The lines to be set down run from the line containing "verzendkosten NL €4,20" through the final line of the data below; print them exactly and print nothing else.

Provided material —
◇ ◇ ◇

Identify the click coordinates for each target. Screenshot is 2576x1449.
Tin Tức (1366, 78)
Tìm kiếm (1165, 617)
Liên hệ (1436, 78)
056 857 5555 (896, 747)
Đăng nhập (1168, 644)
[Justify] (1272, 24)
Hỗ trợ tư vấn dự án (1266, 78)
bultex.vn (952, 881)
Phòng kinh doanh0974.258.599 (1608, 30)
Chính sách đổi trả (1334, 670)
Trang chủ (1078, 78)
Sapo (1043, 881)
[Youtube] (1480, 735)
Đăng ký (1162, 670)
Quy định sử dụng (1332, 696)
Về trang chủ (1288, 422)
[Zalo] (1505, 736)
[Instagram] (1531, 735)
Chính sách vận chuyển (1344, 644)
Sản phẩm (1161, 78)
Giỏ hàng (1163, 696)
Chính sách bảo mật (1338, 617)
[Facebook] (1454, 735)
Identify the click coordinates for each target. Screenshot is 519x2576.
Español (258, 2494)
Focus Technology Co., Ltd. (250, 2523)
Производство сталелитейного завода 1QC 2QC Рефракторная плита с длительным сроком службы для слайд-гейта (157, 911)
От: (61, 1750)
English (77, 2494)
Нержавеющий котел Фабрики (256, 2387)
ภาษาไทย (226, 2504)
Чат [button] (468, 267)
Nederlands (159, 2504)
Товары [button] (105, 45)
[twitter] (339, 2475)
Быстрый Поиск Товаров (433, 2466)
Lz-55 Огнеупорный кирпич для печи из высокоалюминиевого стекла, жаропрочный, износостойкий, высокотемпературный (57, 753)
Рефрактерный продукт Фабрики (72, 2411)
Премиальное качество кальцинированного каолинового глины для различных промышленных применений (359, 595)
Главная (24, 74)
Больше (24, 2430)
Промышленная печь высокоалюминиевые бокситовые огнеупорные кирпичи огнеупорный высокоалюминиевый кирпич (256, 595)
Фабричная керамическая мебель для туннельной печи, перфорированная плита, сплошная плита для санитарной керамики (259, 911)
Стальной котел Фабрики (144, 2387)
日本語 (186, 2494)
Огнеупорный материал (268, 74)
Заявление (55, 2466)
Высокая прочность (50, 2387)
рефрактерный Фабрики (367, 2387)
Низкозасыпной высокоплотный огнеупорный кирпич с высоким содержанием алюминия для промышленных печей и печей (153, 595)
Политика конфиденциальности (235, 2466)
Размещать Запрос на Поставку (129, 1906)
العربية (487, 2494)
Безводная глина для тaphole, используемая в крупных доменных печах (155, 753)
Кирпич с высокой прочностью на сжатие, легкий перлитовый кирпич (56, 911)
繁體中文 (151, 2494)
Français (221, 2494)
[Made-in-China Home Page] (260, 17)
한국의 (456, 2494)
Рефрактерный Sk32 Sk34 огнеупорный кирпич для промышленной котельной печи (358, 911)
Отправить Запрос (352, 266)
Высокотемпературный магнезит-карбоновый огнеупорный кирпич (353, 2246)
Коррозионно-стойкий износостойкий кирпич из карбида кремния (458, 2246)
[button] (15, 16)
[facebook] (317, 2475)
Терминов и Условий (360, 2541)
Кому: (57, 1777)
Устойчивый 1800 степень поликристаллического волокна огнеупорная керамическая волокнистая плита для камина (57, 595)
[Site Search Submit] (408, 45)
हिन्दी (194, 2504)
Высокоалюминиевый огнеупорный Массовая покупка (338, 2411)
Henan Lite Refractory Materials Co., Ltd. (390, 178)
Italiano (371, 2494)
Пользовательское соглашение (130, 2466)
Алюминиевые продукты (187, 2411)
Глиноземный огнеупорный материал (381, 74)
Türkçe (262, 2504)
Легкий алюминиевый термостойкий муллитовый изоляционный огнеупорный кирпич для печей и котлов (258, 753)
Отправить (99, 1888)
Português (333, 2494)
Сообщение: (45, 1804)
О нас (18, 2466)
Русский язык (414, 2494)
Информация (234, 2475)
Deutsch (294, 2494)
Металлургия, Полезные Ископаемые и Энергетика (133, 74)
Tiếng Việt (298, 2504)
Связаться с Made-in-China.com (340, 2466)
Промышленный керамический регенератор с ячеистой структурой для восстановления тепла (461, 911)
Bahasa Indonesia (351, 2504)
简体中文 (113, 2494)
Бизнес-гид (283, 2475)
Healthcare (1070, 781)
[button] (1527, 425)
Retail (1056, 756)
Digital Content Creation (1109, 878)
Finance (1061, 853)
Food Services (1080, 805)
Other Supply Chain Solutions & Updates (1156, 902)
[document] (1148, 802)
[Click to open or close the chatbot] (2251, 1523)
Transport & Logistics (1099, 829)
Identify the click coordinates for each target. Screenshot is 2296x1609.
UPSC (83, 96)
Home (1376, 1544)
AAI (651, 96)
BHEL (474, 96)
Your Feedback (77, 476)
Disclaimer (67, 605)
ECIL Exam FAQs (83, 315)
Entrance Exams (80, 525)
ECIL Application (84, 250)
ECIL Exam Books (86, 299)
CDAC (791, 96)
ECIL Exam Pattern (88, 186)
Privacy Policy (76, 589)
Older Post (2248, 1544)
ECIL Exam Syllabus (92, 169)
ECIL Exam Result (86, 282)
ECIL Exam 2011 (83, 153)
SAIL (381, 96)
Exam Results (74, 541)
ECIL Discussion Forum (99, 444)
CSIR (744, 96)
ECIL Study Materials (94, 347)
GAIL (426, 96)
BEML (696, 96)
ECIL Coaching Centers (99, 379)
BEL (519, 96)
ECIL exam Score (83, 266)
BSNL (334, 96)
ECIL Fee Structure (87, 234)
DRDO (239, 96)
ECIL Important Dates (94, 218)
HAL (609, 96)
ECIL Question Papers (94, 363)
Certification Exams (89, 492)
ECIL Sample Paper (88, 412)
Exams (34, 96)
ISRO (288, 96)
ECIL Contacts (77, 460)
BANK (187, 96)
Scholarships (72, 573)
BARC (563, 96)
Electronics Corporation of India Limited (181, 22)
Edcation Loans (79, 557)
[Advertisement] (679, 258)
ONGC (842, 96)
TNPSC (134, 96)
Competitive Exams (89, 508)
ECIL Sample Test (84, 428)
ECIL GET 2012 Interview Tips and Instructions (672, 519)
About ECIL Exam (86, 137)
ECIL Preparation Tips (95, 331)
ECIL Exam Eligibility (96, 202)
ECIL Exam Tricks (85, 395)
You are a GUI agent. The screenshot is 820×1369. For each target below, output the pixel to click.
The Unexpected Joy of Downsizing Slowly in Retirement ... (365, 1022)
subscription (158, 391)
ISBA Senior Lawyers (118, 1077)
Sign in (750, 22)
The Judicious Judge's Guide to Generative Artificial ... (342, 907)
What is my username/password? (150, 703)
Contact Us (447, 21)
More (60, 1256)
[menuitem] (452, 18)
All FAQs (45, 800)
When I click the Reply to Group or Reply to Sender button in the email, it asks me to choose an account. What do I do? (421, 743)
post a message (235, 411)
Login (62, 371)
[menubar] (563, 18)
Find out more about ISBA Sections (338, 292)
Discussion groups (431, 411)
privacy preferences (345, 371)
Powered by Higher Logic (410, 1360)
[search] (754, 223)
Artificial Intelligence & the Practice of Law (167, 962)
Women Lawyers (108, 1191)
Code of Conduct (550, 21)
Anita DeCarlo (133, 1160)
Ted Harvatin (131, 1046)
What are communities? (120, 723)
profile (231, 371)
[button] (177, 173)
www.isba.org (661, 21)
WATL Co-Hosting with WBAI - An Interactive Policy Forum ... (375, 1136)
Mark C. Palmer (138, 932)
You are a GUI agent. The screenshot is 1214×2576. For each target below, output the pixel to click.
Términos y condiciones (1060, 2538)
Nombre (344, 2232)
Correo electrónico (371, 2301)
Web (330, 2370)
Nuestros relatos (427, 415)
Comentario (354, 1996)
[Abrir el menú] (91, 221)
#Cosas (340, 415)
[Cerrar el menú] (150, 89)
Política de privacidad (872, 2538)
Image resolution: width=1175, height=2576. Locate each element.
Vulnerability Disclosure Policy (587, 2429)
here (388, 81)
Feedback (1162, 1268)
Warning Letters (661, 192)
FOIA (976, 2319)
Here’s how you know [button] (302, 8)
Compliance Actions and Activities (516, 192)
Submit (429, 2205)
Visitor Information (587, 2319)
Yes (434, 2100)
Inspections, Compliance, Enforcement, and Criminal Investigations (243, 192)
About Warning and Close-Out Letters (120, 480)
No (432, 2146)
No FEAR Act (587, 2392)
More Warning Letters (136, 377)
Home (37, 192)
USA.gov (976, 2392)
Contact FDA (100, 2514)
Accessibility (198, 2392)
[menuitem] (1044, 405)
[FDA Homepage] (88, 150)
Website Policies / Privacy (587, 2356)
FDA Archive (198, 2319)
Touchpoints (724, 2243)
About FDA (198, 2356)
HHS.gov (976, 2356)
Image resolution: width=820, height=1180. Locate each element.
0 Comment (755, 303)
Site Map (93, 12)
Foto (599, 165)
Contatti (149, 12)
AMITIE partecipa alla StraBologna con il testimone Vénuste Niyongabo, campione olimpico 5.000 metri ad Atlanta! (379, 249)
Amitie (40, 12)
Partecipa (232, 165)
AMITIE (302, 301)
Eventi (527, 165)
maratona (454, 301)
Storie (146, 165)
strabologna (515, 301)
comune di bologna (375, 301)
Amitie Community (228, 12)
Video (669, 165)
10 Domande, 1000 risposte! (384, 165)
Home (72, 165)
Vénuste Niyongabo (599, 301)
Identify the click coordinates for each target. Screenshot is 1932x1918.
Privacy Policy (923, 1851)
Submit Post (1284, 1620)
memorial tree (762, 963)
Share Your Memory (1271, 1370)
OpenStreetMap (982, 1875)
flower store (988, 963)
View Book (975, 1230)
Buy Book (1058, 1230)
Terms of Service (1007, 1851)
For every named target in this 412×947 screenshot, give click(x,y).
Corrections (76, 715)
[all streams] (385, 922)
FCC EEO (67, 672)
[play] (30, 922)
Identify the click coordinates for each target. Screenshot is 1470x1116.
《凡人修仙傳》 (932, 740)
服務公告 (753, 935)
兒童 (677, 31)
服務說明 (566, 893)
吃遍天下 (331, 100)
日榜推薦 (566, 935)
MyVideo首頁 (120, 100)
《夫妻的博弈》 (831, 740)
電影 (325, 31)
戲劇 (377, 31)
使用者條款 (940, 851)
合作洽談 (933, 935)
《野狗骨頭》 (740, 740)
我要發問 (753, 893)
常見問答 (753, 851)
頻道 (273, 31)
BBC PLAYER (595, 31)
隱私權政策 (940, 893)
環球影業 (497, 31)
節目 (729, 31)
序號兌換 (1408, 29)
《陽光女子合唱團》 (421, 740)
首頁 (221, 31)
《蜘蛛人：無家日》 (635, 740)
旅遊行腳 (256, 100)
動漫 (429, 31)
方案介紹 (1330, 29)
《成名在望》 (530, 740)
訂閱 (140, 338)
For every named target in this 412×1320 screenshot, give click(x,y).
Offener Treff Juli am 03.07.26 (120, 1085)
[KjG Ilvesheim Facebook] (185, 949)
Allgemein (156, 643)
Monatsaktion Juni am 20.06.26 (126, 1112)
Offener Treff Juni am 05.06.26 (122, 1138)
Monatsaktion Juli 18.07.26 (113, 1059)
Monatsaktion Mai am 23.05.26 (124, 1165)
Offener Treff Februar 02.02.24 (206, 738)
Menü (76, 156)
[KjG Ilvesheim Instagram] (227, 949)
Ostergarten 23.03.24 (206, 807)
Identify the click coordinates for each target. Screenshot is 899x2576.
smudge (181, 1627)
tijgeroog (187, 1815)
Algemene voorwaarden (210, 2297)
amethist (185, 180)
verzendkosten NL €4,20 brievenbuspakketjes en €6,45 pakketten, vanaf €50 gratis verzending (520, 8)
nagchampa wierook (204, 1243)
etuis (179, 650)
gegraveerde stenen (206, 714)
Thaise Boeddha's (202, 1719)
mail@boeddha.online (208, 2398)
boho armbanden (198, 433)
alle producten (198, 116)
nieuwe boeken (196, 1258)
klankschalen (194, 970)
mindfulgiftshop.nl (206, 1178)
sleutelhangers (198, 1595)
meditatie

◇ ◇ ◇

Written solution —
verzendkosten NL €4,20 brievenbuspakketjes en €6,45 pakketten, vanaf €50 gratis verzending (520, 8)
nagchampa wierook (204, 1243)
etuis (179, 650)
gegraveerde stenen (206, 714)
Thaise Boeddha's (202, 1719)
mail@boeddha.online (208, 2398)
boho armbanden (198, 433)
alle producten (198, 116)
nieuwe boeken (196, 1258)
klankschalen (194, 970)
mindfulgiftshop.nl (206, 1178)
sleutelhangers (198, 1595)
meditatie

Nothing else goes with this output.